Saint Mardarije of Lješanska, Libertyville and All America passed away on this day in 1935.

Ivan Uskoković was born in 1889 in Montenegro. Because he belonged to a prominent family, Ivan received both an elementary and secondary education (the latter in Belgrade). In 1905, Ivan was tonsured a monk at Studenica Monastery and ordained a hierodeacon there.

Imperial Russia at this time was the country with the leading Orthodox theological education in the world. No wonder that the young hierodeacon went there to get a seminary education. At the age of 17, he studied at the Theological Seminary in Zhytomyr. From there, he went to Chișinău Theological Seminary. After graduating in 1912, he went to study at St. Petersburg Academy.

During World War I, Fr. Mardarije would visit Slavic subjects of Habsburg Crown in internment camps in Russia for preaching Pan-Slavist ideas to the prisoners of war of Slavic origin. Through two Montenegrin princesses, he became familiar with the high society of the imperial capital including, Gregory Rasputin, who did not approve of this Serbian priestmonk.

## Data supplied
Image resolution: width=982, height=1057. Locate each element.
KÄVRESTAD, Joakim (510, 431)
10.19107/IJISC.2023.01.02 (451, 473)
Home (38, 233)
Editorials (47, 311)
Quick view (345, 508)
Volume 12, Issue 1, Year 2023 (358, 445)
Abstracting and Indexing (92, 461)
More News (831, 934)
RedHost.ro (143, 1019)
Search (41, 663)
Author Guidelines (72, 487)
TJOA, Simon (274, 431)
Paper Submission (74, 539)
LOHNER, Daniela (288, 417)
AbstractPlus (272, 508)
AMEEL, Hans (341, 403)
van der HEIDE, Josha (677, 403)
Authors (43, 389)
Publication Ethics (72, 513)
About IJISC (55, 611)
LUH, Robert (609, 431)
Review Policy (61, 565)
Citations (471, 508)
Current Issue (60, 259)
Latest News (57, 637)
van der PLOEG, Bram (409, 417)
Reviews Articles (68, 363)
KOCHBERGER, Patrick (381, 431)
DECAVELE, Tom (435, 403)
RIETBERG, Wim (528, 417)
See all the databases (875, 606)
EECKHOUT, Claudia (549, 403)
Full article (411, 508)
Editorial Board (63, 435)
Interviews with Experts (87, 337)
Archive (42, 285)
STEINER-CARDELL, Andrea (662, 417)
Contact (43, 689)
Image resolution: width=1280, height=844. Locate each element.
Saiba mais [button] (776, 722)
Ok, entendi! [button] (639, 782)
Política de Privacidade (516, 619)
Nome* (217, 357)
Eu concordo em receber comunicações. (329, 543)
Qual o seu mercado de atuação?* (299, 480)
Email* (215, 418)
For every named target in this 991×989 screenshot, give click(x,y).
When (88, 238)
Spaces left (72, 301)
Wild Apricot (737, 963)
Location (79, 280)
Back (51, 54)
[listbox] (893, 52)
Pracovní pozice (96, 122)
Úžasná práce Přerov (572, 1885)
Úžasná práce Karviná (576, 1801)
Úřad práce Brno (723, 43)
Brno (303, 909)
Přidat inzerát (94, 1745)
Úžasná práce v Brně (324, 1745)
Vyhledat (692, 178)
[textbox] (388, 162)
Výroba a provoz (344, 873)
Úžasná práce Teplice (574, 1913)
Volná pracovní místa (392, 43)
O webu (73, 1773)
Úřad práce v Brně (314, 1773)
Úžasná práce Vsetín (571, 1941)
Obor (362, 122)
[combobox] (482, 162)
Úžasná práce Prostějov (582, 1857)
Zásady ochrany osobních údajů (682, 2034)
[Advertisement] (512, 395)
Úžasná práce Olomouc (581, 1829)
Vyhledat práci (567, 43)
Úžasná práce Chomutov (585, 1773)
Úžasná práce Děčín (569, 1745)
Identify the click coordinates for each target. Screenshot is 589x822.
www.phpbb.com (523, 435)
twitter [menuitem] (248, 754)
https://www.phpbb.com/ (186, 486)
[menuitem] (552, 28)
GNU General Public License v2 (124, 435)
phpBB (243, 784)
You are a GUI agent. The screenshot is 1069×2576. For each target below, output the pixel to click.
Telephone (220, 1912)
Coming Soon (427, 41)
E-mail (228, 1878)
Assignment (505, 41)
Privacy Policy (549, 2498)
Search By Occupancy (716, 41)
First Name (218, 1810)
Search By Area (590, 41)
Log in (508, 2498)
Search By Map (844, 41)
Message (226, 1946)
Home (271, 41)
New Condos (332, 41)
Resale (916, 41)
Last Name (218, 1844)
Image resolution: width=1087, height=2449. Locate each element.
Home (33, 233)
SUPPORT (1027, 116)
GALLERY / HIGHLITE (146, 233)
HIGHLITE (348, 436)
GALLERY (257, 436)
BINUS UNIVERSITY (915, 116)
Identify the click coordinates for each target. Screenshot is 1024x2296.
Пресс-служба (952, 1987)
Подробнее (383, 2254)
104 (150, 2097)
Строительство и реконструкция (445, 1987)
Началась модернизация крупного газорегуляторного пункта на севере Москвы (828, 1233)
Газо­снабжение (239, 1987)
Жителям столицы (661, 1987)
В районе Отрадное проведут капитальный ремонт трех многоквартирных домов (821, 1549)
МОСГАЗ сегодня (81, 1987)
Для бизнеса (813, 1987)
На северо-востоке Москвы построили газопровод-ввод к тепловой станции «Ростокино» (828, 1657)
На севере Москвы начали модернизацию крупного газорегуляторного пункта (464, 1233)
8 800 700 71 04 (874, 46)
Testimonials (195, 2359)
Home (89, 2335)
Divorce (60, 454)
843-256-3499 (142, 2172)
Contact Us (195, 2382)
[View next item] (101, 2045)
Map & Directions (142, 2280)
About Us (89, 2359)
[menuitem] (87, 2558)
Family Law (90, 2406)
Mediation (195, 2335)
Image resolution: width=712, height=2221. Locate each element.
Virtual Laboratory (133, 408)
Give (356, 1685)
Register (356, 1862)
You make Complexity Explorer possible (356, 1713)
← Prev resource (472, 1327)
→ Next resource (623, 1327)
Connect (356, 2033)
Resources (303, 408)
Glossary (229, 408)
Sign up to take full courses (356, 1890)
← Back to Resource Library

## Tasks to carry out
1. Please reproduce the part of the Saint Mardarije text from "Saint Mardarije of" to "a hierodeacon there.".
2. According to the Saint Mardarije text, at which monastery was Ivan Uskoković tonsured a monk?
3. Condense the paragraph of the Saint Mardarije text that begins "Imperial Russia at this time" into a short list, keeping its main facts.

## Exercise solutions
1.
Saint Mardarije of Lješanska, Libertyville and All America passed away on this day in 1935.

Ivan Uskoković was born in 1889 in Montenegro. Because he belonged to a prominent family, Ivan received both an elementary and secondary education (the latter in Belgrade). In 1905, Ivan was tonsured a monk at Studenica Monastery and ordained a hierodeacon there.

2. Studenica Monastery.

3.
- Imperial Russia then led the world in Orthodox theological education, so the young hierodeacon went there for seminary training.
- At 17 he studied at the Theological Seminary in Zhytomyr.
- He then went to Chișinău Theological Seminary.
- After graduating in 1912, he went to study at St. Petersburg Academy.